ORBITINDONESIA.COM – Kepergian Vidi Aldiano meninggalkan jejak kebaikan yang terus mengalir, seperti sumur wakaf dan masjid yang dibangun atas namanya oleh para sahabat terdekat.

Vidi Aldiano, seorang musisi berbakat yang meninggal pada usia 35 tahun, dikenal tidak hanya melalui karya musiknya tetapi juga melalui amal dan kebaikan yang ditinggalkannya. Kehilangan ini memicu gelombang aksi mulia dari para sahabatnya, yang berusaha melanjutkan warisan kebaikannya.

Sejak kepergiannya, sahabat-sahabat Vidi seperti Shireen Sungkar telah berinisiatif untuk membangun sumur wakaf dan masjid. Ini menunjukkan bagaimana kebaikan seseorang dapat menginspirasi lingkungan sekitarnya untuk melakukan hal yang serupa.

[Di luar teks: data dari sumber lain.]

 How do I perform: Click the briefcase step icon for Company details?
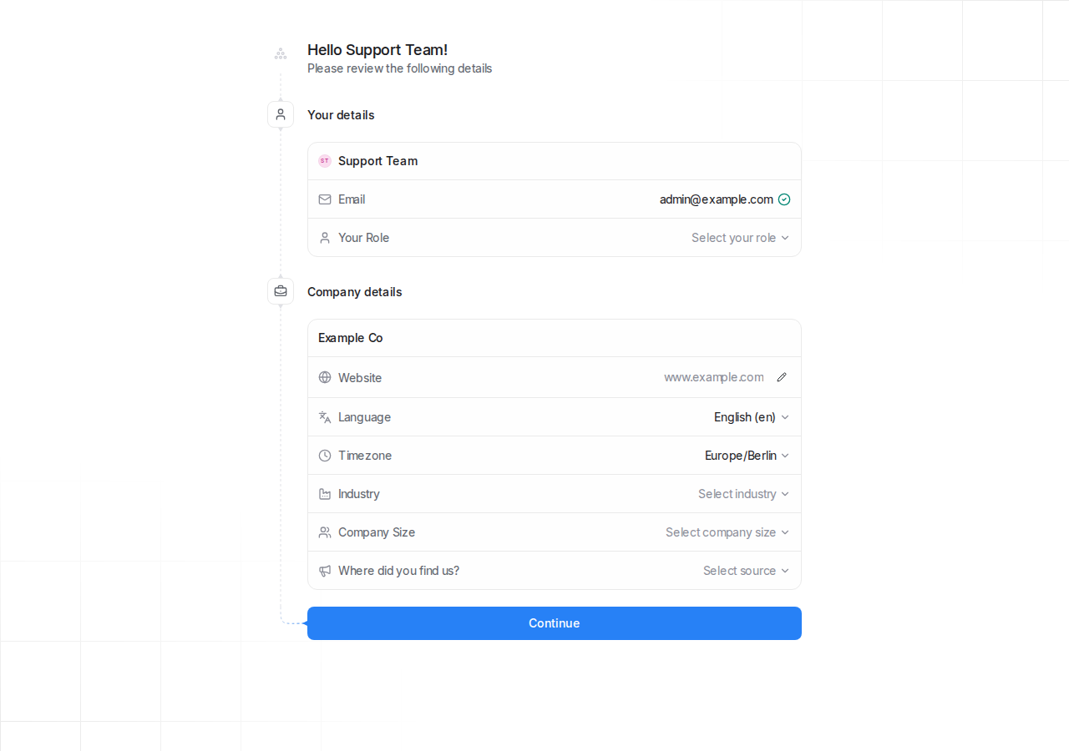(x=281, y=291)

Fenomena ini dapat dihubungkan dengan teori social proof, di mana perilaku positif seseorang dapat memotivasi orang lain untuk mengikuti jejak yang sama.

Melihat dari sudut pandang sosiologis, tindakan para sahabat Vidi ini membuktikan bahwa sebuah komunitas dapat berfungsi sebagai agen perubahan sosial. Kebaikan yang dilakukan atas nama Vidi Aldiano bukan hanya bentuk penghormatan, tetapi juga cerminan dari nilai-nilai yang dipegang teguh oleh komunitasnya.

Kepergian Vidi Aldiano mengingatkan kita pada pentingnya meninggalkan jejak kebaikan yang abadi. Seperti sumur dan masjid yang dibangun atas namanya, apakah kita juga sudah mempersiapkan warisan kebaikan yang akan kita tinggalkan kelak? Ini adalah pertanyaan yang patut kita renungkan dalam perjalanan hidup kita.